THE TASKS:
a - In the forum thread, which version of Windows are the latest drivers on the Nvidia site for?
b - From the forum thread, extract the stretch from "Being that this" through "Specifications, MCP61PM-HM (Nettle3)".

Being that this machine is 6-7 years old, what make and model was it when made?

Have you found Windows 8 driver for ALL of the built in devices and are they up to date?


----------



## Macboatmaster (Jan 15, 2010)

It an HP Pavilion with this motherboard
Motherboard Specifications, MCP61PM-HM (Nettle3)
http://h10025.www1.hp.com/ewfrf/wc/document?cc=uk&lc=en&docname=c01357175

I think it is a Pavilion
HP-Pavilion KT374AA-ABA a6532f

It has DDR2 ram Micron Technology
MT18HTF25672AY-667E1

and there are NO windows 8/8.1 drivers on the HP site NOR are there any on the Nvidia site for the 
GeForce 6150SE nForce 430

the latest on the Nvidia are for windows 7.

Personally IMHO TaylorV will be lucky if he EVER manages to get Windows 8.1 running successfully on that computer.

MATERIAL:

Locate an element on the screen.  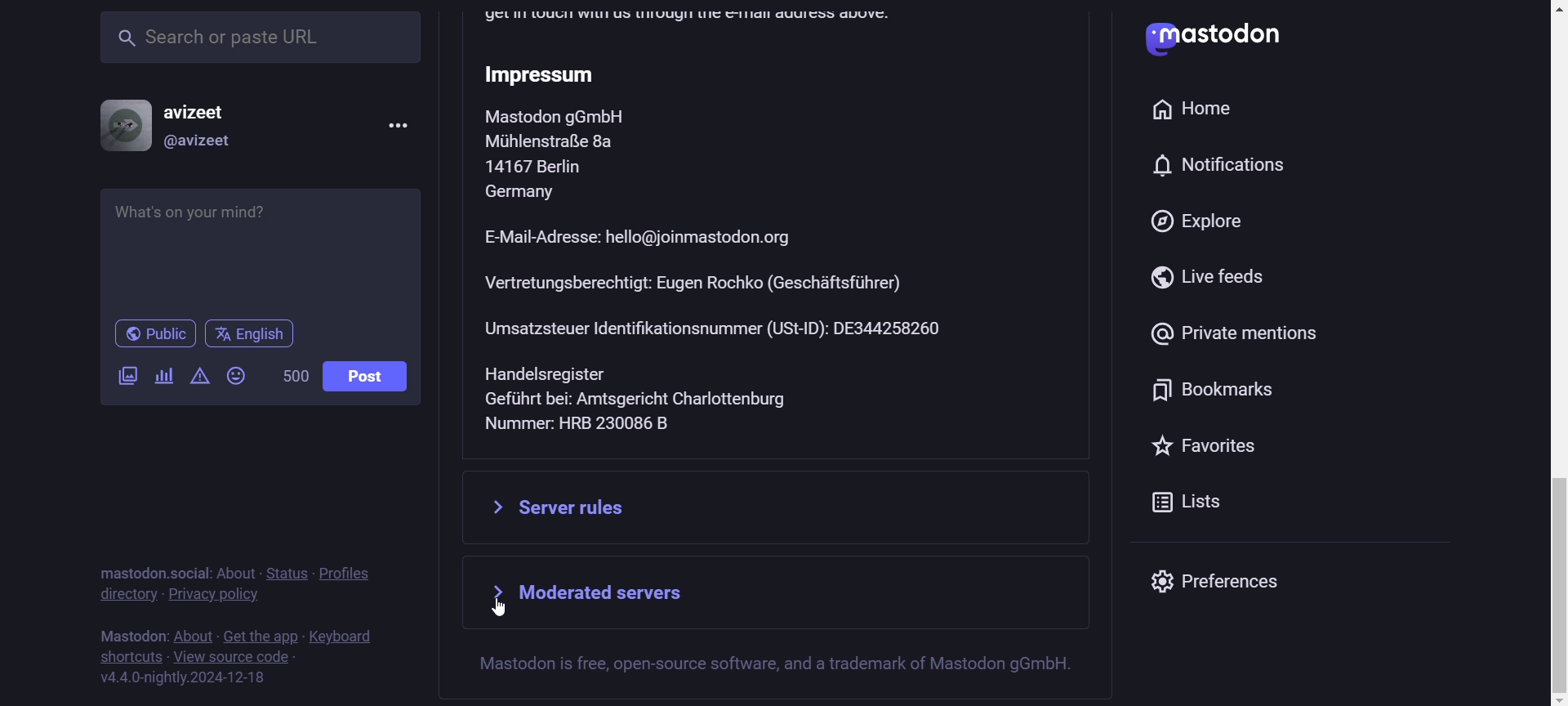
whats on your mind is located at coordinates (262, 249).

...

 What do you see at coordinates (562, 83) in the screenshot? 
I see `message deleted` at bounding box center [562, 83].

ANSWERS TO THE TASKS:
a - Windows 7.

b -
Being that this machine is 6-7 years old, what make and model was it when made?

Have you found Windows 8 driver for ALL of the built in devices and are they up to date?


----------



## Macboatmaster (Jan 15, 2010)

It an HP Pavilion with this motherboard
Motherboard Specifications, MCP61PM-HM (Nettle3)